To fulfill the proposed standards of care a full audit process, modeled on the Ireland and UK experience, has been planned by the AHCHC-led Canadian Haemophilia Standards Group, but has been slowed down by unexpected privacy issues encountered early in the process.
Complementarily to this process, and in order to gather information that can be used to advocate for adequate resources in clinics, a CHS task force led by Past-President, Pam Wilton, has developed a Haemophilia/Bleeding Disorder Clinic evaluation process to be led by CHS to roll out in 2013. The proposed process, which is supported by the Executive Committee of the AHCDC, consists of an assessment of the services and resources in Haemophilia/Bleeding Disorder Clinics through interviews with clinic personnel and a patient questionnaire. This survey is evaluating the adequacy of the physical, material and human resources in Canada’s 24 HTC. The overall goal is to identify any gaps in resources that may prevent Haemophilia/Bleeding Disorder Clinics from delivering care and treatment according to the Canadian Comprehensive Care Standards for Haemophilia and Other Inherited Bleeding Disorders and that may lead to sub-optimal patient outcomes (see Table I, II, III).

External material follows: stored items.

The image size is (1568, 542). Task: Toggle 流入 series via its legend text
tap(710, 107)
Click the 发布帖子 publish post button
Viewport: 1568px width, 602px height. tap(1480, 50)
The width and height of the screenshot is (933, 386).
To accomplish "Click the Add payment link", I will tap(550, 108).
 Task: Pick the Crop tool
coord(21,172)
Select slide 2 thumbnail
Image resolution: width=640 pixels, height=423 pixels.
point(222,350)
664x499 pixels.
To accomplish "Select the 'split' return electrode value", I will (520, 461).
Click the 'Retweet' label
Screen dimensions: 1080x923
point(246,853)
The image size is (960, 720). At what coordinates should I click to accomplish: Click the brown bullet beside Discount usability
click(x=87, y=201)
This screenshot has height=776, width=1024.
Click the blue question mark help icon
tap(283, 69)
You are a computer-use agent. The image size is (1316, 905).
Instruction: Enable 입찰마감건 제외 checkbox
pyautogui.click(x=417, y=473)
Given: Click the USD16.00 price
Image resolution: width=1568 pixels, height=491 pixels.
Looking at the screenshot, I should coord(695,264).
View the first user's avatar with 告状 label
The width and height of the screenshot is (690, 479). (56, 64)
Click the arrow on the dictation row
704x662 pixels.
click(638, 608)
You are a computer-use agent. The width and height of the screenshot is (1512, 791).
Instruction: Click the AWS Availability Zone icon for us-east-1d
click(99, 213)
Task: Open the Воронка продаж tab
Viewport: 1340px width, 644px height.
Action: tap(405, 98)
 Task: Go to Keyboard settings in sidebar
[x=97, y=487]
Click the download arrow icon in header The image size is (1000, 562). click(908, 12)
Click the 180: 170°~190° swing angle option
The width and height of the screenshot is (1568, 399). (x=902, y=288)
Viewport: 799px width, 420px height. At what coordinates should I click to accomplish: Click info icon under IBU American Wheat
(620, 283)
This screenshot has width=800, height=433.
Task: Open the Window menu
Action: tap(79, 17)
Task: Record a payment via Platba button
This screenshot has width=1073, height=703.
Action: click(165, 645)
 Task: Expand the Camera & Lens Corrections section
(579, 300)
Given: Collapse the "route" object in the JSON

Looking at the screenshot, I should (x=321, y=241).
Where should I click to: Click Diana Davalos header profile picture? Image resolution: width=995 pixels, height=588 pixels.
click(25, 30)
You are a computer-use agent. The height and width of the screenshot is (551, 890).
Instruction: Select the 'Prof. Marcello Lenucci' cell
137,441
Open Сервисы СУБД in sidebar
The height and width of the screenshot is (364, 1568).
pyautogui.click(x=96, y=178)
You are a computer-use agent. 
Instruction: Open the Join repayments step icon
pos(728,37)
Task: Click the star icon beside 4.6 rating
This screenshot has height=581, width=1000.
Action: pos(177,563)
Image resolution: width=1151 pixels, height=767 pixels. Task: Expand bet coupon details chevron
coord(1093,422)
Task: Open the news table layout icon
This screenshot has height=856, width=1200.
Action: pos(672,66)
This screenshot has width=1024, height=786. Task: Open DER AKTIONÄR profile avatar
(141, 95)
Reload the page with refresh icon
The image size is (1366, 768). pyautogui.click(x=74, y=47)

The primary objectives are:
- to conduct a thorough assessment of the services and resources in Haemophilia/Bleeding Disorder Clinics in each province;
- to prepare a detailed report and recommendations for hospital administrators and/or Ministry of Health officials in each province;
- to identify and meet key decision-makers in each province with the goal of maintaining and improving the care for people with inherited bleeding disorders;
- to follow up support implementation of recommendations.
Interviews with clinic personnel and patient questionnaires (see appendix 2, 3) are used in the evaluation.
The process is based on a successful initiative by the Quebec Chapter of the CHS. Study interviewers met all 37 clinic personnel across Quebec in half-hour meetings. These face-to-face interviews are preferred to a written survey to allow dialogue and clarification of responses. The resulting report is validated by the clinic directors and recommendations are made to the Ministry of Health. The same approach will be applied to all clinics across Canada.
To promote a consistent approach, the interviews are conducted by David Page, CHS National Executive Director, and Michel Long, CHS National Program Manager and, in Ontario, Sarah Crymble, Haemophilia Provincial Coordinator. The patient questionnaire was originally developed for the Irish and U.K. HTC audits, and has been modified by the group preparing the Canadian audit.
The observations, based on the clinic interviews and patient questionnaires, will be assembled in a draft report by the CHS National Office for each clinic and then shared first with the clinic director. Once vetted and approved by the clinic director a final report will be shared with the local chapter Board of Directors. Then, if necessary, a strategy will be developed to approach the appropriate health authorities - hospital administration, regional health authority of Ministry of Health - with a proposal to better meet the standards of care. Up to now, most of the Ontario assessments have been concluded and the visits in Western Canada have been scheduled for winter 2014. We expect that by the end of April 2014 the visits will be completed. Patient questionnaires are actively being distributed by Centres and responses are being received.
In summary, the process of haemophilia centre accreditation in Canada was born with the cooperation of patients and doctors. It will serve as the model to standardize and, where necessary, to improve the care of Canadian haemophilia patients. There is no “end” to such a process. In our opinion, many important results have been achieved, and several important lessons can be learned. As well, we are sure that interesting and actionable results will stem from the ongoing process.
Footnotes
The Authors declare no conflicts of interest.